Items from a data source

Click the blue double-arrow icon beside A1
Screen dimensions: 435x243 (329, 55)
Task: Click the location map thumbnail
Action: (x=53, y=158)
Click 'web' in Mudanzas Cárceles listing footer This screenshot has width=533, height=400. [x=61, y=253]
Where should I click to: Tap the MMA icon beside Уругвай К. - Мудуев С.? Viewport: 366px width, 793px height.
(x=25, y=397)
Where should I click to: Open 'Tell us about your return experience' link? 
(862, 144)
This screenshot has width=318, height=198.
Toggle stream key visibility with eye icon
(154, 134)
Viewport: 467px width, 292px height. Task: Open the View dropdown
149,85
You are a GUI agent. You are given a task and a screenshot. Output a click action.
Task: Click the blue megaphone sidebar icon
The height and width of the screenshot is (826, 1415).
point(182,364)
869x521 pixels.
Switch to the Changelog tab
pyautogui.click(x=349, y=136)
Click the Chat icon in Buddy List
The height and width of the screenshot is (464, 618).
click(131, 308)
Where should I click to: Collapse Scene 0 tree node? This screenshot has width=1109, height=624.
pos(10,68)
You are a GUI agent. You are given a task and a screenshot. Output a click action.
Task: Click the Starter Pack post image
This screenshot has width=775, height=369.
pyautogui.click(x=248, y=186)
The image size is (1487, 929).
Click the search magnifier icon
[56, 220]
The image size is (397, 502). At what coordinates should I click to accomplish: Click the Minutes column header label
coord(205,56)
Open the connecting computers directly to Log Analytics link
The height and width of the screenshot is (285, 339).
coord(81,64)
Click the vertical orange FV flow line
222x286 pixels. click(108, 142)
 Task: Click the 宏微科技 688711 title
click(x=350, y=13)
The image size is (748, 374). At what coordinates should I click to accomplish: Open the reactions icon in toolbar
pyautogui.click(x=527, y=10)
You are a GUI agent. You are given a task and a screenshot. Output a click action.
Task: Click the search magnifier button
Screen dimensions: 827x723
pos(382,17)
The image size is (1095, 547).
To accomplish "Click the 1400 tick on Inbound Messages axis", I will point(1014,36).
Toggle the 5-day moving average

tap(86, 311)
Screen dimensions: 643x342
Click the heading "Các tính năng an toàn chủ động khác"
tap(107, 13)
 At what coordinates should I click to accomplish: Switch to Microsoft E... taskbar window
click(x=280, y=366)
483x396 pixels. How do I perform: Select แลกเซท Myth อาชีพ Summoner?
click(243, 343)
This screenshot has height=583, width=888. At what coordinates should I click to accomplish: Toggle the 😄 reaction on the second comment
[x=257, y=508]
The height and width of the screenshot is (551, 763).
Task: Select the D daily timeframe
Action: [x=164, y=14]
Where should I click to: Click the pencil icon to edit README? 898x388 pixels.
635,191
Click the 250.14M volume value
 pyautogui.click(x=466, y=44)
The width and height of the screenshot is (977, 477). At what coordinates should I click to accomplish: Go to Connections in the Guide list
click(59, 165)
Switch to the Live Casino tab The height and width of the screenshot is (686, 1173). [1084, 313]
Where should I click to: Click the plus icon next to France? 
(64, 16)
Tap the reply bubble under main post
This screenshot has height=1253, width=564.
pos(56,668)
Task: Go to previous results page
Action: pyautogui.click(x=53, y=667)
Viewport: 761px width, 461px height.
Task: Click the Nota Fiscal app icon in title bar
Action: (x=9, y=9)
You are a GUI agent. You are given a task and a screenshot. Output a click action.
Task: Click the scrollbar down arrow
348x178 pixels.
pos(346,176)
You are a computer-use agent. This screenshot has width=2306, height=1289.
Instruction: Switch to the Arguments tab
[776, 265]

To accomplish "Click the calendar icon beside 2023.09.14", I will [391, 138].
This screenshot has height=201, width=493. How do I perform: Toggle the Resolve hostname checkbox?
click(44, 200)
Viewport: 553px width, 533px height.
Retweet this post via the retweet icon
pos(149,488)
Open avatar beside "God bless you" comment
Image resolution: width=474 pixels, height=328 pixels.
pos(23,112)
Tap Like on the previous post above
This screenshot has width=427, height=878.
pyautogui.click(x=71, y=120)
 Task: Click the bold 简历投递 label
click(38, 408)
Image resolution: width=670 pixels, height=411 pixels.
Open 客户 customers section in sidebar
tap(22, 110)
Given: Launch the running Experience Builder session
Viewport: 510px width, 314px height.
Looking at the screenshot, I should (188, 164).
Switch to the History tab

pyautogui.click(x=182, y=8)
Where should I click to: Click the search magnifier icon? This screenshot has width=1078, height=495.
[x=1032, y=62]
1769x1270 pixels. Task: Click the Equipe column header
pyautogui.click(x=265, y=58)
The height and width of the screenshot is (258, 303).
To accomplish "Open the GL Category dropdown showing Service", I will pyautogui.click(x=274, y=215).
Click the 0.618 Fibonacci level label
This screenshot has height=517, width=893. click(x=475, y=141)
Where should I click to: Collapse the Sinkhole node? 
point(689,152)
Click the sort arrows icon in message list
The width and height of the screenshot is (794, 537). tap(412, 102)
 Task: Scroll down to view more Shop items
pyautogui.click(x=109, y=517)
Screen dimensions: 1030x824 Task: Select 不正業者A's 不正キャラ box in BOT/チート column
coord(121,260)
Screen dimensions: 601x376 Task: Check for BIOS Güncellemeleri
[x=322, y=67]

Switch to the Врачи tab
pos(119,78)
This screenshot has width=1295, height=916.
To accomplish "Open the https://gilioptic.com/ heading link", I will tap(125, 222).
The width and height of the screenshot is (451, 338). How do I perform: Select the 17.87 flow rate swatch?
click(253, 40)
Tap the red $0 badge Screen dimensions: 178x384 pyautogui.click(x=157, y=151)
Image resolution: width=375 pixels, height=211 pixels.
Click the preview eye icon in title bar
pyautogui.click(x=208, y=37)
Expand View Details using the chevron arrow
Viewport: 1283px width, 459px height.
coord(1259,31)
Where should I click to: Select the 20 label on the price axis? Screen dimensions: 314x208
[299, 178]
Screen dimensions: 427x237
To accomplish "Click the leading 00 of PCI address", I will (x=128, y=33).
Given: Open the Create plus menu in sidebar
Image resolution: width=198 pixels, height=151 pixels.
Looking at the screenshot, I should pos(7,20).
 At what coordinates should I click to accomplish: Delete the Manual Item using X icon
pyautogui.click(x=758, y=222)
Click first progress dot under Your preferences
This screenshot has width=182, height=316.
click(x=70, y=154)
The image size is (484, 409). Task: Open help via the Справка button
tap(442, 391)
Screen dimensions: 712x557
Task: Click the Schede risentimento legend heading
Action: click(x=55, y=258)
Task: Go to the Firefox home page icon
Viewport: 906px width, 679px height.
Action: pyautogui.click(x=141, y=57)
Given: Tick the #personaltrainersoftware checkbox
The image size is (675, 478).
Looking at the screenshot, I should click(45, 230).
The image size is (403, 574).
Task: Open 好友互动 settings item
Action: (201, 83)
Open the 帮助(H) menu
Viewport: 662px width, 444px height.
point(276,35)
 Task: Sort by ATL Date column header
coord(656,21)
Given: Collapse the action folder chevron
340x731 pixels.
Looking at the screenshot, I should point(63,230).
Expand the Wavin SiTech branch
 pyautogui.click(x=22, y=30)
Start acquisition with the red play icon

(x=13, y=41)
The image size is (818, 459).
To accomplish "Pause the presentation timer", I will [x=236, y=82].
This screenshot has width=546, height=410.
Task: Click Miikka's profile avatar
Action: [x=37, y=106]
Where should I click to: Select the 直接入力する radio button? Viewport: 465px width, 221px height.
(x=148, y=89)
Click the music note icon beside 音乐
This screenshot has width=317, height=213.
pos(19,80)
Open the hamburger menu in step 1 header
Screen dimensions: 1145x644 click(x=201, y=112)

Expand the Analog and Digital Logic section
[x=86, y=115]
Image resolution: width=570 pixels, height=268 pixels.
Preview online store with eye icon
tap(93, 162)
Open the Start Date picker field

**PROBLEM**
Above are the records; from them, give again exactly the lines from the one containing "Click the heading" through the one containing "Switch to the Live", both included.

**WRITTEN REPLY**
Click the heading "Các tính năng an toàn chủ động khác"
tap(107, 13)
 At what coordinates should I click to accomplish: Switch to Microsoft E... taskbar window
click(x=280, y=366)
483x396 pixels. How do I perform: Select แลกเซท Myth อาชีพ Summoner?
click(243, 343)
This screenshot has height=583, width=888. At what coordinates should I click to accomplish: Toggle the 😄 reaction on the second comment
[x=257, y=508]
The height and width of the screenshot is (551, 763).
Task: Select the D daily timeframe
Action: [x=164, y=14]
Where should I click to: Click the pencil icon to edit README? 898x388 pixels.
635,191
Click the 250.14M volume value
 pyautogui.click(x=466, y=44)
The width and height of the screenshot is (977, 477). At what coordinates should I click to accomplish: Go to Connections in the Guide list
click(59, 165)
Switch to the Live Casino tab The height and width of the screenshot is (686, 1173). [1084, 313]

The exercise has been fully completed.